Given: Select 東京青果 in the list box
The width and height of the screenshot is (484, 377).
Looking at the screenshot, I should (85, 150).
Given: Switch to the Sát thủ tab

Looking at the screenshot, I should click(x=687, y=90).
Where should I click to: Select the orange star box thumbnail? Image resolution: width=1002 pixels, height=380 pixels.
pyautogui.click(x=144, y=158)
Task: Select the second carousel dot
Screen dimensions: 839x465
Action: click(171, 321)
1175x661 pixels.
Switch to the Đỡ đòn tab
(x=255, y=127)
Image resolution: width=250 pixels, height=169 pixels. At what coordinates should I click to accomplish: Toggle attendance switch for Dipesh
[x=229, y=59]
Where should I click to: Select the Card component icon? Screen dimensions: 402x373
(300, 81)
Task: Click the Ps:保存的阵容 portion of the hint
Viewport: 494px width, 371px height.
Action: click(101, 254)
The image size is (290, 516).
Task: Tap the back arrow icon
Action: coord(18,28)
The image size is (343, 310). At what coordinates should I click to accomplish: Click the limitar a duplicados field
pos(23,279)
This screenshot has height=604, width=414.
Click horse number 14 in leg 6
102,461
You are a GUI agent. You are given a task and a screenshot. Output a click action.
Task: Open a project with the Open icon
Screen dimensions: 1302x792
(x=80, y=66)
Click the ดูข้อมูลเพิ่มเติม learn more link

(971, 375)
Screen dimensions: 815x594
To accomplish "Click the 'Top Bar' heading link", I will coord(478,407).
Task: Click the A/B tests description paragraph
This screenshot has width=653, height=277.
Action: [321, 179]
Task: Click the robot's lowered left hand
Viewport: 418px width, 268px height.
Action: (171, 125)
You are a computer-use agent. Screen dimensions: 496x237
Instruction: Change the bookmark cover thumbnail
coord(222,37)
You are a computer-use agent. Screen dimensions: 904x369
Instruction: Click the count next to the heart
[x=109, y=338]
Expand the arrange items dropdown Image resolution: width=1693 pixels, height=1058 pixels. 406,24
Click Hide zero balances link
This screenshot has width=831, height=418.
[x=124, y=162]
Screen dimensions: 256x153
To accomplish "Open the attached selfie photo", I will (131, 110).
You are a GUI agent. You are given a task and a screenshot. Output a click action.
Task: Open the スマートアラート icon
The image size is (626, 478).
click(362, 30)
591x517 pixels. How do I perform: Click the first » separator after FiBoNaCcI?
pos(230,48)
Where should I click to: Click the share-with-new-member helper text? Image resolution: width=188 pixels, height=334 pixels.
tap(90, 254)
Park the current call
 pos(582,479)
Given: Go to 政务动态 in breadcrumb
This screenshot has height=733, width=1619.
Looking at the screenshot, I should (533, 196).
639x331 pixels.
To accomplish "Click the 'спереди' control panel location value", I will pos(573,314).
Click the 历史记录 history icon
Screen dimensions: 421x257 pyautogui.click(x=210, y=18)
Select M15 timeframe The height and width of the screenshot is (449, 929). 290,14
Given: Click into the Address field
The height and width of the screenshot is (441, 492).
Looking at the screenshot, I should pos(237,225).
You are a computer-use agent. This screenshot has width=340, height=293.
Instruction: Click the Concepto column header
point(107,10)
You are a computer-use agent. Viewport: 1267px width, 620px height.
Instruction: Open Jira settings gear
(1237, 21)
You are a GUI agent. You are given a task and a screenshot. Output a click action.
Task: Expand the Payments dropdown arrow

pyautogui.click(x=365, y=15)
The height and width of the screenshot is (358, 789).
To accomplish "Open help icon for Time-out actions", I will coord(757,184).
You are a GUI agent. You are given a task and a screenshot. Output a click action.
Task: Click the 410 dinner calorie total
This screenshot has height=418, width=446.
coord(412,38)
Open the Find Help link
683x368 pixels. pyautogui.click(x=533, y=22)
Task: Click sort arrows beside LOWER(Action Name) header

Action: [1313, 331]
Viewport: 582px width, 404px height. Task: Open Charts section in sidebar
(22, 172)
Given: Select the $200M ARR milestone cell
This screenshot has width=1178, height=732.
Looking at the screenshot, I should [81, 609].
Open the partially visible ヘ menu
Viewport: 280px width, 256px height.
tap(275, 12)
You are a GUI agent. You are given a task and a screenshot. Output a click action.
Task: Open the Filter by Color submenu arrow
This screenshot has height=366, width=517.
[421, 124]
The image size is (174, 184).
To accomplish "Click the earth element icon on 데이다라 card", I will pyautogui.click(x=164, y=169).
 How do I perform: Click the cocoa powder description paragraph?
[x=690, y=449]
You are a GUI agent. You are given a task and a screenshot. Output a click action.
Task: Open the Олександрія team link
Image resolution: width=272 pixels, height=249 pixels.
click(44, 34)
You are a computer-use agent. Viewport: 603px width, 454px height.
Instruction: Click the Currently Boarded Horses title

** Activity **
Take the line with "This screenshot has width=1178, height=732." and all lines after it through the end of the records, and write them out exactly; include nothing else.

** Written response **
This screenshot has width=1178, height=732.
Looking at the screenshot, I should [81, 609].
Open the partially visible ヘ menu
Viewport: 280px width, 256px height.
tap(275, 12)
You are a GUI agent. You are given a task and a screenshot. Output a click action.
Task: Open the Filter by Color submenu arrow
This screenshot has height=366, width=517.
[421, 124]
The image size is (174, 184).
To accomplish "Click the earth element icon on 데이다라 card", I will pyautogui.click(x=164, y=169).
 How do I perform: Click the cocoa powder description paragraph?
[x=690, y=449]
You are a GUI agent. You are given a task and a screenshot. Output a click action.
Task: Open the Олександрія team link
Image resolution: width=272 pixels, height=249 pixels.
click(44, 34)
You are a computer-use agent. Viewport: 603px width, 454px height.
Instruction: Click the Currently Boarded Horses title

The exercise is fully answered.